--- DATA LISTING ---
######

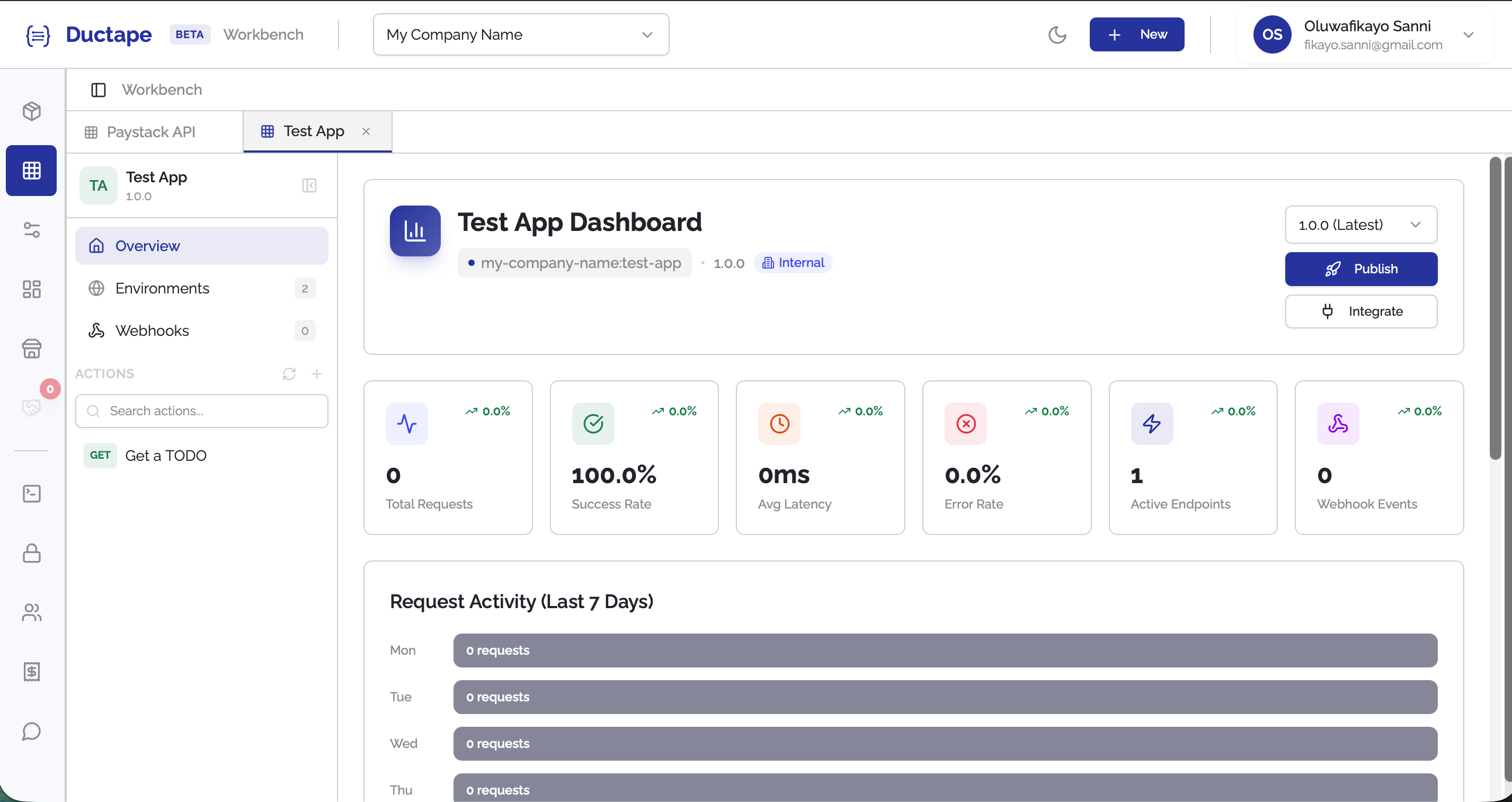The height and width of the screenshot is (802, 1512).
Task: Switch to the Paystack API tab
Action: 150,132
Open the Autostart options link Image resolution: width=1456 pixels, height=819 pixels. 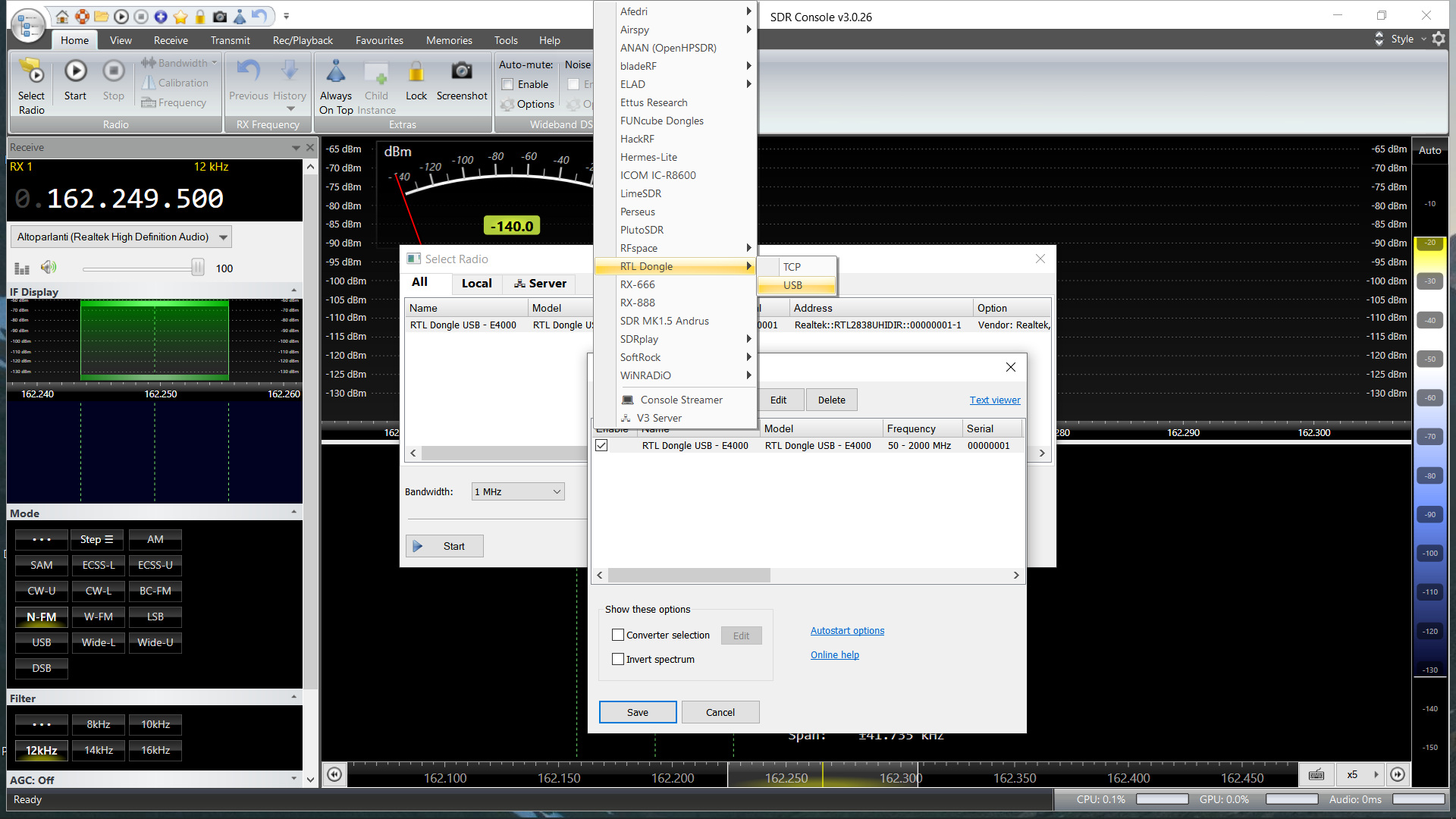(847, 631)
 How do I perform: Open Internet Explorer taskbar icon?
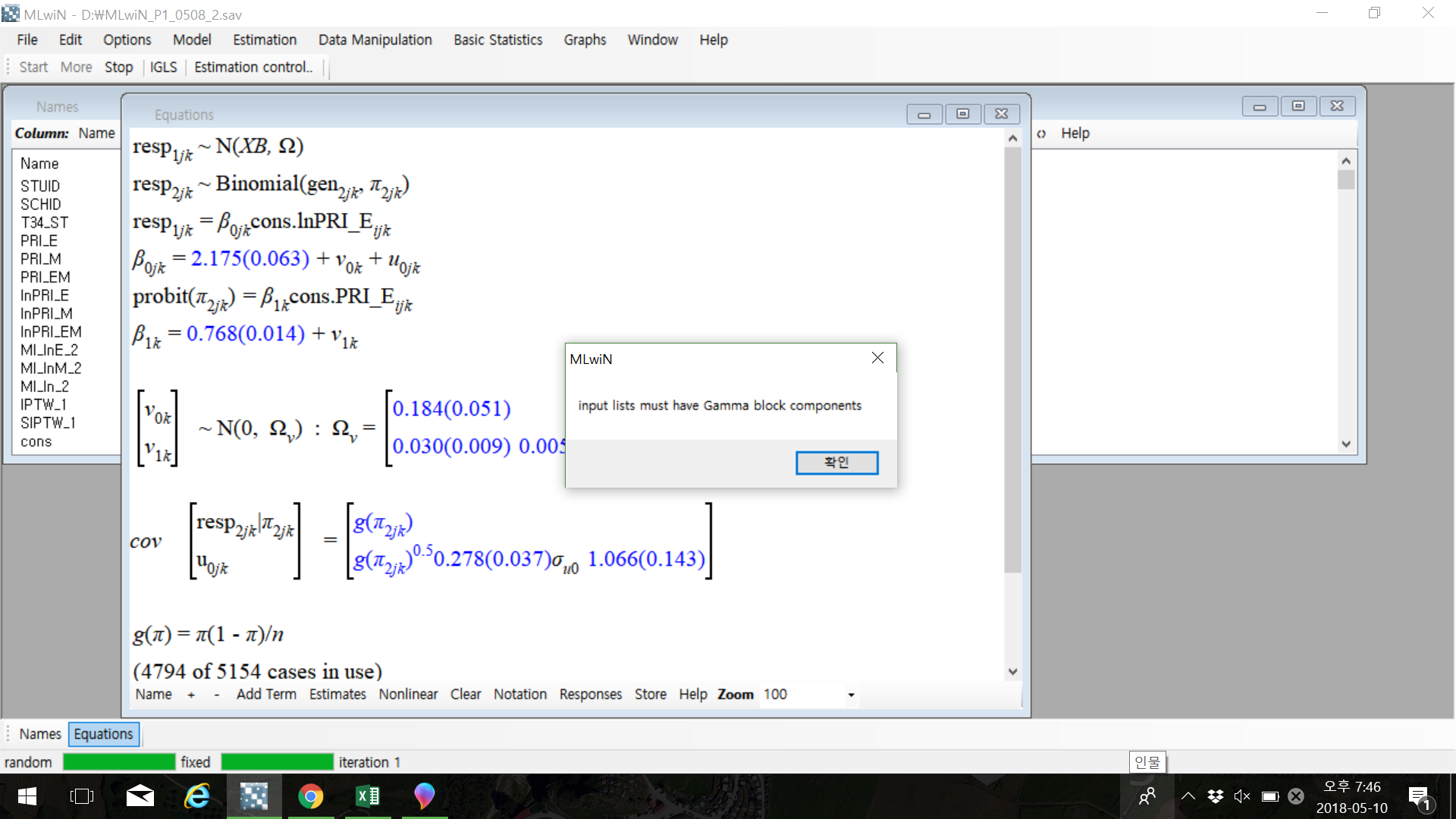pyautogui.click(x=197, y=796)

######

--- ACTIVITY ---
With the pictures left out, give again exactly the lines from the one that contains "How do I perform: Open" through the final line of the data above.

--- THE COMPLETED TASK ---
 How do I perform: Open Internet Explorer taskbar icon?
pyautogui.click(x=197, y=796)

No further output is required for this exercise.